== Material shown ==
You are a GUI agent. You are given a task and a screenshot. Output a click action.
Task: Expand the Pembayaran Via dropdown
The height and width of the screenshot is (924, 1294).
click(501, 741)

...

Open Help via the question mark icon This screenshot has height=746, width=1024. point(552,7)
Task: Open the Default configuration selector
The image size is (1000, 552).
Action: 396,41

== The problem ==
In the data above, find each line where the string "Open" appears, then copy it.

== Task answer ==
Open Help via the question mark icon This screenshot has height=746, width=1024. point(552,7)
Task: Open the Default configuration selector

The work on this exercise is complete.